0

I have a glue job that reads directly from redshift, and to do that, one has to provide connection credentials. I have created an embedded glue connection and can extract the credentials with the following pyspark code. Is there a way to do this in Scala?

glue = boto3.client('glue', region_name='us-east-1')
    
response = glue.get_connection(
    Name='name-of-embedded-connection',
    HidePassword=False 
)
    
table = spark.read.format(
    'com.databricks.spark.redshift'
).option(
    'url',
    'jdbc:redshift://prod.us-east-1.redshift.amazonaws.com:5439/db'
).option(
    'user',
    response['Connection']['ConnectionProperties']['USERNAME']
).option(
    'password',
    response['Connection']['ConnectionProperties']['PASSWORD']
).option(
    'dbtable',
    'db.table'
).option(
    'tempdir',
    's3://config/glue/temp/redshift/'
).option(
    'forward_spark_s3_credentials', 'true'
).load()
jayrythium
  • 679
  • 4
  • 11

1 Answers1

0

There is no scala equivalent from AWS to issue this API call.But you can use Java SDK code inside scala as mentioned in this answer.

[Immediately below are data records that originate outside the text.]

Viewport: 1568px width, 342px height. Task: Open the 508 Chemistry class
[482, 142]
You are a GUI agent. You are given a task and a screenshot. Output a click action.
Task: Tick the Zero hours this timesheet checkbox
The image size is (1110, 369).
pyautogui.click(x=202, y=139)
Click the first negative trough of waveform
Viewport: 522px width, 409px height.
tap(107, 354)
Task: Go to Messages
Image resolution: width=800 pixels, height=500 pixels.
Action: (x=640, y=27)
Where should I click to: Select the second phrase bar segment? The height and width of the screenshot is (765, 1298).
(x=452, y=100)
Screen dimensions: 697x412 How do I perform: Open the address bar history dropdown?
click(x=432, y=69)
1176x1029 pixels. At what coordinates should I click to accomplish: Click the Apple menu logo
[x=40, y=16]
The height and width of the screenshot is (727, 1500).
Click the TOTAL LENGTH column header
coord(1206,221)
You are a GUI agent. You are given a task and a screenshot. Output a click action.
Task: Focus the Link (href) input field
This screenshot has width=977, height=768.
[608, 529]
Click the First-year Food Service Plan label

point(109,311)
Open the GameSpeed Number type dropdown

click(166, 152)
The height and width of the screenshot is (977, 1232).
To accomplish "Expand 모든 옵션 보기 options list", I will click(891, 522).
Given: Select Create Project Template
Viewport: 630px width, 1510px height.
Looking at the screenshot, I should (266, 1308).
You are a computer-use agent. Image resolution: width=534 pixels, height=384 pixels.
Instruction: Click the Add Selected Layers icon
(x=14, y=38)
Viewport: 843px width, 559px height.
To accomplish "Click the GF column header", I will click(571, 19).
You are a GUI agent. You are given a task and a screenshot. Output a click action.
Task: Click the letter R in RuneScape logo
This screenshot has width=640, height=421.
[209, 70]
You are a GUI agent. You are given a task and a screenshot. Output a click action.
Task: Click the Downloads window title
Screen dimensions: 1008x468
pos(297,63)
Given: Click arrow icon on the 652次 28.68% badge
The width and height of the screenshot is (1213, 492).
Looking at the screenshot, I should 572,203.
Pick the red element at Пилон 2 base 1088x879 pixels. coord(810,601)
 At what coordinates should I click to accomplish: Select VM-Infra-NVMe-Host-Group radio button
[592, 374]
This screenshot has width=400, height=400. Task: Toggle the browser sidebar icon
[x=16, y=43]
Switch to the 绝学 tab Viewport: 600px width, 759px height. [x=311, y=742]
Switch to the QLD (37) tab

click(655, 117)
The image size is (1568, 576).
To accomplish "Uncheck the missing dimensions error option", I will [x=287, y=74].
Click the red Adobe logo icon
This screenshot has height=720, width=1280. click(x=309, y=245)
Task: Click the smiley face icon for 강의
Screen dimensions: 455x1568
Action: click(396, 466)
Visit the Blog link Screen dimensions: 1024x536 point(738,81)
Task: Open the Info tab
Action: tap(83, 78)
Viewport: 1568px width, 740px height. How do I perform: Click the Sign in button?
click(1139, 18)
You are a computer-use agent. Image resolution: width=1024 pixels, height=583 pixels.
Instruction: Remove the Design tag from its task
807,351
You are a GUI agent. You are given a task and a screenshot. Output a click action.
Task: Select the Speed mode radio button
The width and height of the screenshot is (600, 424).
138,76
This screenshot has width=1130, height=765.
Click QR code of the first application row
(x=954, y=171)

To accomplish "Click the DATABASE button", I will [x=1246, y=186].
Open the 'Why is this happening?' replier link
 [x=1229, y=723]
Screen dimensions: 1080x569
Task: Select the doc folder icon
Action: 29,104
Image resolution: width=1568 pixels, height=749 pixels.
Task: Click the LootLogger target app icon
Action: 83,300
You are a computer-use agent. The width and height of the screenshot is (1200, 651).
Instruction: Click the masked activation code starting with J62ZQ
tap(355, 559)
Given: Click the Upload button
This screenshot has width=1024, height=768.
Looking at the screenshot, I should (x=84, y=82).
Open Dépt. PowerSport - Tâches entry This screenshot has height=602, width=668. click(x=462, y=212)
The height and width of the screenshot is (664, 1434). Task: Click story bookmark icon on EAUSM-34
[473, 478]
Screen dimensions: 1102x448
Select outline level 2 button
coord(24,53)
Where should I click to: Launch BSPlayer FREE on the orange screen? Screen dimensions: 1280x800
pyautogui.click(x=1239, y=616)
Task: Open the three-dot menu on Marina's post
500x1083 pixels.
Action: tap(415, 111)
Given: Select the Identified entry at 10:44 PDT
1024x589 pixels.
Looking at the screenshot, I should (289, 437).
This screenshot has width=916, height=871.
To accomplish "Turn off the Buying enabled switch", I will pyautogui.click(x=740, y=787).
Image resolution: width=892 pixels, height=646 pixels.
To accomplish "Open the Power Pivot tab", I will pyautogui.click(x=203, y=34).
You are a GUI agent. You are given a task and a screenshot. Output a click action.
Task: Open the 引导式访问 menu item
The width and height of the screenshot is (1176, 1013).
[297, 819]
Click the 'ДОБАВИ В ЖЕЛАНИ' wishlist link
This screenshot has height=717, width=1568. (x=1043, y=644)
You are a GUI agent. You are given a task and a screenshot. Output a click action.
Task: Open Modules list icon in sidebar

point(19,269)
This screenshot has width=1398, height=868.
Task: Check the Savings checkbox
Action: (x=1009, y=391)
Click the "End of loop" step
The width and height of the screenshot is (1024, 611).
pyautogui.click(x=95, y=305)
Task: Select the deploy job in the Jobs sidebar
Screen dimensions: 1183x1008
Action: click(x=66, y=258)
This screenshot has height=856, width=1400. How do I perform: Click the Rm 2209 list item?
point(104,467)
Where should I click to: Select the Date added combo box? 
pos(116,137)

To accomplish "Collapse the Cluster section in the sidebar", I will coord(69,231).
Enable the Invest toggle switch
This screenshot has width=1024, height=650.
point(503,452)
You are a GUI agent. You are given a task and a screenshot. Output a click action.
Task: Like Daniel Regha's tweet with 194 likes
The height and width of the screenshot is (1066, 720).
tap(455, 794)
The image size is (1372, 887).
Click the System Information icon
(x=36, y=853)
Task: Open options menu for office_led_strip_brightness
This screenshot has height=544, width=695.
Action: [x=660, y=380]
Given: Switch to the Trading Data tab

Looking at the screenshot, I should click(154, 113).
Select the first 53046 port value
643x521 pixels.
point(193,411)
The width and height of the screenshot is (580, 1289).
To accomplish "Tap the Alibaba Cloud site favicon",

This is the Java SDK call for getConnection and if you don't want to do this then you can follow below approach:

  1. Create AWS Glue python shell job and retrieve the connection information.

  2. Once you have the values then call the other scala Glue job with these as arguments inside your python shell job as shown below :

glue = boto3.client('glue', region_name='us-east-1')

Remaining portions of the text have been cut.